TASK: The stretch wanted below opens at the line containing "Given: Open the 挿入 menu" and closes at the line containing "Given: Select the ETH price 639,848". Please return it exactly, with no other lines.

INFORMATION:
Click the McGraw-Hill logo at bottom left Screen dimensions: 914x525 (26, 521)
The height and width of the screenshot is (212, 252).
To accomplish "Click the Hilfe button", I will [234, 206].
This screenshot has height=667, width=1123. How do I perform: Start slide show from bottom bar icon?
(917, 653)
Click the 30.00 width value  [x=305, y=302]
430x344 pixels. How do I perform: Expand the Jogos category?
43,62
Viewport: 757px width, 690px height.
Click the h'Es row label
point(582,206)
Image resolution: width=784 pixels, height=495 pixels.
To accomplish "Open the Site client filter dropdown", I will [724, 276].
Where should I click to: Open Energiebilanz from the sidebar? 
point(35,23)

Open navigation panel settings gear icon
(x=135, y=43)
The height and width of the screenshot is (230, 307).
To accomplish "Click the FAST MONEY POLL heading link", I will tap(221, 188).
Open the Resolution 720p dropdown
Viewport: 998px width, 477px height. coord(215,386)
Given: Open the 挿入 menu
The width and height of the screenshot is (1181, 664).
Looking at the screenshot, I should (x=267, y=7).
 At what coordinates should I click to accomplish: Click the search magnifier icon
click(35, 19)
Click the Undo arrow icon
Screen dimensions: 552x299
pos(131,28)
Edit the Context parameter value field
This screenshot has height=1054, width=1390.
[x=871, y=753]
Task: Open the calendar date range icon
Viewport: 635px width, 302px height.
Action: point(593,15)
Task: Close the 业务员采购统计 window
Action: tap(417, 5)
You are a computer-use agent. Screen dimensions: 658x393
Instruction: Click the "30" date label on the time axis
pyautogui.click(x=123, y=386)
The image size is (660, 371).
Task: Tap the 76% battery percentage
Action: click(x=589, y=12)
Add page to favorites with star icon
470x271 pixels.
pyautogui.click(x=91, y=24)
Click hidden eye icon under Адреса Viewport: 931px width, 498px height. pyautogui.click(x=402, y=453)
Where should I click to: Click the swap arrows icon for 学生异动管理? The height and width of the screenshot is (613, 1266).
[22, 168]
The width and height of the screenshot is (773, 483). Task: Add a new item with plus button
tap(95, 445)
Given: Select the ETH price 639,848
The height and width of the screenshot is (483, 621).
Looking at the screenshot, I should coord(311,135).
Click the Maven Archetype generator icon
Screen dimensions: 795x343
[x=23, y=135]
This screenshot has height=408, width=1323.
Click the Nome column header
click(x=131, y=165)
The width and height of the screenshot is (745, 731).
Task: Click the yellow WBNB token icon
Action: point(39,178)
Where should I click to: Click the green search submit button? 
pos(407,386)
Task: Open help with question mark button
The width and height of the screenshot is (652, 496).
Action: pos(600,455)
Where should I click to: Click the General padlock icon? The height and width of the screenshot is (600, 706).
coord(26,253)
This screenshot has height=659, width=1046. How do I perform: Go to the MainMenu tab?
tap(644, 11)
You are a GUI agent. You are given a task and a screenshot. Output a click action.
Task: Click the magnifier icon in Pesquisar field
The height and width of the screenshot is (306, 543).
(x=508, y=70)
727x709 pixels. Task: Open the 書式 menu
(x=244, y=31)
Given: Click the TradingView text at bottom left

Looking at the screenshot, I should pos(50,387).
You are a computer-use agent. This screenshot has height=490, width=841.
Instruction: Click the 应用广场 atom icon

OUTPUT:
Given: Open the 挿入 menu
The width and height of the screenshot is (1181, 664).
Looking at the screenshot, I should (x=267, y=7).
 At what coordinates should I click to accomplish: Click the search magnifier icon
click(35, 19)
Click the Undo arrow icon
Screen dimensions: 552x299
pos(131,28)
Edit the Context parameter value field
This screenshot has height=1054, width=1390.
[x=871, y=753]
Task: Open the calendar date range icon
Viewport: 635px width, 302px height.
Action: point(593,15)
Task: Close the 业务员采购统计 window
Action: tap(417, 5)
You are a computer-use agent. Screen dimensions: 658x393
Instruction: Click the "30" date label on the time axis
pyautogui.click(x=123, y=386)
The image size is (660, 371).
Task: Tap the 76% battery percentage
Action: click(x=589, y=12)
Add page to favorites with star icon
470x271 pixels.
pyautogui.click(x=91, y=24)
Click hidden eye icon under Адреса Viewport: 931px width, 498px height. pyautogui.click(x=402, y=453)
Where should I click to: Click the swap arrows icon for 学生异动管理? The height and width of the screenshot is (613, 1266).
[22, 168]
The width and height of the screenshot is (773, 483). Task: Add a new item with plus button
tap(95, 445)
Given: Select the ETH price 639,848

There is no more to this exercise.